- WORK INSTRUCTIONS
Transcribe exactly the lines from the one containing "Open the account" through the last line of the listing below, inclusive, and nothing beyond them.

▬▬▬▬▬▬▬▬▬▬

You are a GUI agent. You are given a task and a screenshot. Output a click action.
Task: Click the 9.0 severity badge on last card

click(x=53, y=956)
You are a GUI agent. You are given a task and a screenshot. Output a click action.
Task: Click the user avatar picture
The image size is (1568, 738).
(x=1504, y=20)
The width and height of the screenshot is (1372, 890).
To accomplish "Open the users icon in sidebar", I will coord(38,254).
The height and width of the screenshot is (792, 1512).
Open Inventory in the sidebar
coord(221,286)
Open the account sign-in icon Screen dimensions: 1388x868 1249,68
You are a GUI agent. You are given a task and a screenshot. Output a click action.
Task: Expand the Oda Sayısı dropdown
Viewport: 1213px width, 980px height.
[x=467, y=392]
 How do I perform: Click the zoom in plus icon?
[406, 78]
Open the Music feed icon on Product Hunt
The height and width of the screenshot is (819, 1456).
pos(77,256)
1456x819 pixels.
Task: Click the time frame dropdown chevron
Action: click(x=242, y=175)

▬▬▬▬▬▬▬▬▬▬

- FINISHED EXERCISE
Open the account sign-in icon Screen dimensions: 1388x868 1249,68
You are a GUI agent. You are given a task and a screenshot. Output a click action.
Task: Expand the Oda Sayısı dropdown
Viewport: 1213px width, 980px height.
[x=467, y=392]
 How do I perform: Click the zoom in plus icon?
[406, 78]
Open the Music feed icon on Product Hunt
The height and width of the screenshot is (819, 1456).
pos(77,256)
1456x819 pixels.
Task: Click the time frame dropdown chevron
Action: click(x=242, y=175)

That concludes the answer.